Con questo materiale abbiamo allestito la mostra “Confini. Ridisegniamo gli spazi ai tempi del Coronavirus” che inauguriamo sabato 4 luglio alle ore 17,00. Tra il materiale esposto grazie al patrocinio del Comune di Frossasco, anche le fotografie di Patrizio Righero, Direttore del giornale Vita diocesana pinerolese, e di Walter Molinero, fotografo frossaschese che fa della sua arte uno strumento con cui raccontare storie di vita ed emozioni. I due co-autori dell’esposizione hanno inteso condividere con il Museo le immagini da loro raccolte durante la pandemia: mascherine e distanziamento sociale che hanno invaso la nostra quotidianità, nelle strade, nei negozi, al mercato, nelle chiese. Scatti, alcuni in bianco e nero, altri con colori vividi, che ritraggono scorci e situazioni tra Frossasco e Pinerolo.

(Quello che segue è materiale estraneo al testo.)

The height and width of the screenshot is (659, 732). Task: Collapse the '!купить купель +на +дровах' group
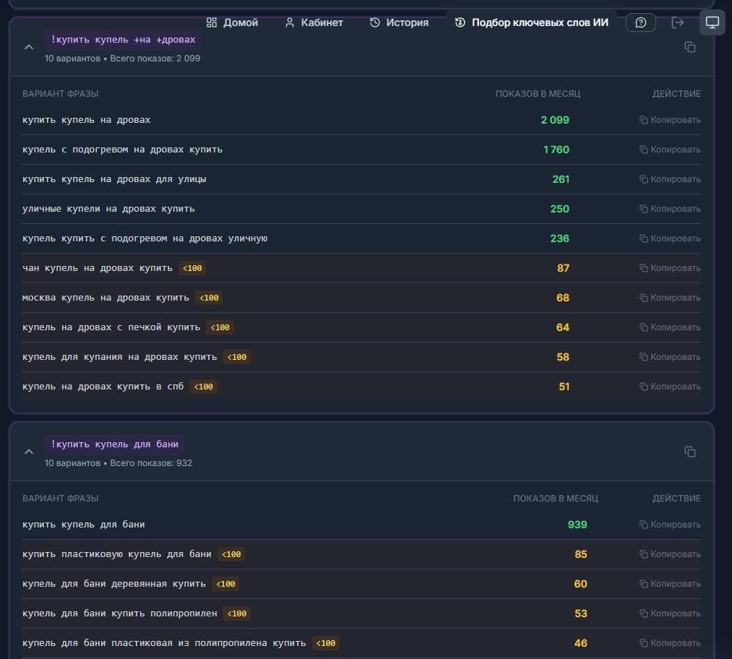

Al fine di tutelare la salute e la tranquillità del pubblico, la mostra sarà allestita nel giardino del Museo, se il tempo lo consente. Diversamente saranno utilizzati gli spazi interni, avendo cura di contingentare gli ingressi. La mostra sarà ospite del Museo fino a domenica 9 agosto, visitabile durante gli orari di apertura.